J’ai plus de 50 ans, dois-je faire un bilan sanguin chaque année ?
Publication validée par
Dr Patrick Aubé Médecin généraliste et Ambassadeur Medisite
L'idée qu'un grand "check-up" annuel soit bénéfique pour tout le monde est une fausse bonne idée. Dès 2012, la revue Cochrane soulignait que le bilan de santé général pour une personne sans symptôme n'améliore ni l'espérance ni la qualité de vie. Pire, cette pratique peut s'avérer contre-productive. Pourquoi ? Car les tests réalisés à l'aveugle génèrent souvent des résultats faussement positifs, sources d'anxiété et d'examens complémentaires invasifs et superflus. Il convient donc de s'interroger sur le check-up annuel et son utilité réelle avant de l'exiger.
On parle ici bien entendu d’un bilan en dehors de tout symptôme, en cas de symptômes, il faut évidemment consulter son médecin traitant qui déterminera quels sont les examens, sanguins ou autres, qu’il convient de mettre en place. De plus, cela ne signifie pas pour autant qu'il faut déserter le cabinet médical. La consultation régulière reste indispensable pour l'évaluation clinique : prise de tension, mesure du poids et du tour de taille ou encore auscultation cardiaque sont indispensables, et encore plus après 50 ans. C'est lors de cet échange que le praticien détermine la pertinence d'un bilan sanguin ou s'il convient de cibler des marqueurs précis selon vos antécédents.
Cibler les cancers : la priorité absolue après 50 ans
Si le check up n’est pas systématique, le dépistage lui, doit l’être ! Le dépistage organisé du cancer après 50 ans constitue le pilier central de votre santé future. Le cancer colorectal, par exemple, concerne majoritairement les personnes de 50 ans et plus. Il est impératif de réaliser le dépistage du cancer colorectal tous les 2 ans via le test immunologique, un geste simple que seuls 34 % des Français effectuent, malgré sa gratuité. Pourtant, détecté tôt, il se guérit dans 9 cas sur 10.

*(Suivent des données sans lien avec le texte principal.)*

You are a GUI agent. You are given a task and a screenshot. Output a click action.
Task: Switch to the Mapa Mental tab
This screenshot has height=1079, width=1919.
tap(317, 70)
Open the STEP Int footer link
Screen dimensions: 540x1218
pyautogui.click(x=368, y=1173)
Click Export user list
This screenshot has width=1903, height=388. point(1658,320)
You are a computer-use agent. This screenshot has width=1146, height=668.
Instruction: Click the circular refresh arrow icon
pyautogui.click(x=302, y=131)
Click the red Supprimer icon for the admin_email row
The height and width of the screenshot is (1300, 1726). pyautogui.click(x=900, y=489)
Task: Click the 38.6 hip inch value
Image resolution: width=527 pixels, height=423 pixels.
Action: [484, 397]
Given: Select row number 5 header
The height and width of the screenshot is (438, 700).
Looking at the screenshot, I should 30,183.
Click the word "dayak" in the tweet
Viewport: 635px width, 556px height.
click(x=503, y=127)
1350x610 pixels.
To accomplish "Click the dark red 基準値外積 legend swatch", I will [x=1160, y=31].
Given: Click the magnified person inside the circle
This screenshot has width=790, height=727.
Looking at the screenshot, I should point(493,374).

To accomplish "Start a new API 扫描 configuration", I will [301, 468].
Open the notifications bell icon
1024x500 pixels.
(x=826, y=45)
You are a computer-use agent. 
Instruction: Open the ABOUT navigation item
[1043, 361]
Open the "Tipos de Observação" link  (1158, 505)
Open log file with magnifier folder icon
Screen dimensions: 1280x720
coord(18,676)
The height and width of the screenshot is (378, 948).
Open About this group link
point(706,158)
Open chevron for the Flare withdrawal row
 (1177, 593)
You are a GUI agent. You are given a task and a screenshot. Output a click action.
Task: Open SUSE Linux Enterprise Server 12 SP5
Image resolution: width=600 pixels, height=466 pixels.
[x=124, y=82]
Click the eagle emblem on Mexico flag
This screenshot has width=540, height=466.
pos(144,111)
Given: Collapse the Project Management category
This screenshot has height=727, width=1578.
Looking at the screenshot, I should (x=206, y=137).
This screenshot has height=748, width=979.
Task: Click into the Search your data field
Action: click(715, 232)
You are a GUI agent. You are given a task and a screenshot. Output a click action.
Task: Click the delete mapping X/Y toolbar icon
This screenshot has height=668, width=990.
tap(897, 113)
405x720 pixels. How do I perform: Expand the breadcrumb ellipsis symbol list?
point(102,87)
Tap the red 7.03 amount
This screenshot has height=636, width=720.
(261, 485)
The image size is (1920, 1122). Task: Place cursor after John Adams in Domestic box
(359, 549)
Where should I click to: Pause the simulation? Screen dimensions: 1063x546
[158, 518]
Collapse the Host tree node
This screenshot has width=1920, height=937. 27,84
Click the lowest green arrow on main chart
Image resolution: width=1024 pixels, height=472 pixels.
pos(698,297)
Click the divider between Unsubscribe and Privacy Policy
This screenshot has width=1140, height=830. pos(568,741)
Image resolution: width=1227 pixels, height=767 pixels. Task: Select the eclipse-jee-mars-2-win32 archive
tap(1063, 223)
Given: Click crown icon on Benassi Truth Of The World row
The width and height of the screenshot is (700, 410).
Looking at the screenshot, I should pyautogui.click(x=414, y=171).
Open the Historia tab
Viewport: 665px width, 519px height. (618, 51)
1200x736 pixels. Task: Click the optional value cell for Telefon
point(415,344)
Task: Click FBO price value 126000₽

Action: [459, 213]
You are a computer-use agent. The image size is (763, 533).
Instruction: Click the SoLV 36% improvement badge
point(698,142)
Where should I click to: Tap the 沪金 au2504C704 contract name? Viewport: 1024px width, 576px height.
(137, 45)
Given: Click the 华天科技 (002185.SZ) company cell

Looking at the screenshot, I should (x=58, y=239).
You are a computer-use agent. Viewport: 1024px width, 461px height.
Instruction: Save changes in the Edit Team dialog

Pour les femmes, la mammographie tous les deux ans reste la référence pour contrer le cancer du sein, dont l'âge médian au diagnostic se situe autour de 64 ans. Chez les hommes, le dépistage du cancer de la prostate par dosage PSA n'est plus systématique mais relève d'une décision partagée avec le médecin, basée sur les risques individuels.
Quel bilan sanguin pour les seniors ?
Si le bilan complet est inutile, la surveillance de certains marqueurs sanguins reste nécessaire pour identifier les "tueurs silencieux" : le diabète de type 2 et l'hypercholestérolémie, qui avancent souvent sans bruit. Votre médecin pourra adapter la fréquence des contrôles en prescrivant une glycémie à jeun et un bilan lipidique tous les trois ans environ, ou plus souvent si vous présentez des facteurs de risque comme l'hypertension ou le surpoids. L'Assurance maladie propose d'ailleurs un Examen de Prévention en Santé (EPS) tous les cinq ans pour faire le point.
50 ans et plus : ces consultations annuelles sont indispensables
Enfin, ne négligez pas les autres sphères de votre santé. Une visite annuelle chez le dermatologue permet de surveiller les grains de beauté et de dépister le mélanome. De même, un contrôle ophtalmologique régulier est recommandé pour anticiper le glaucome ou la dégénérescence maculaire liée à l'âge (DMLA), tandis qu'un bilan auditif tous les cinq ans aidera à déceler une éventuelle presbyacousie. Les femmes doivent continuer à consulter un gynécologue, même après la ménopause. Et même si cela n’est pas toujours agréable, voir votre dentiste une fois par an au minimum est indispensable pour prévenir des pathologies -la parodontite par exemple) qui peuvent largement impacter votre santé globale et votre qualité de vie.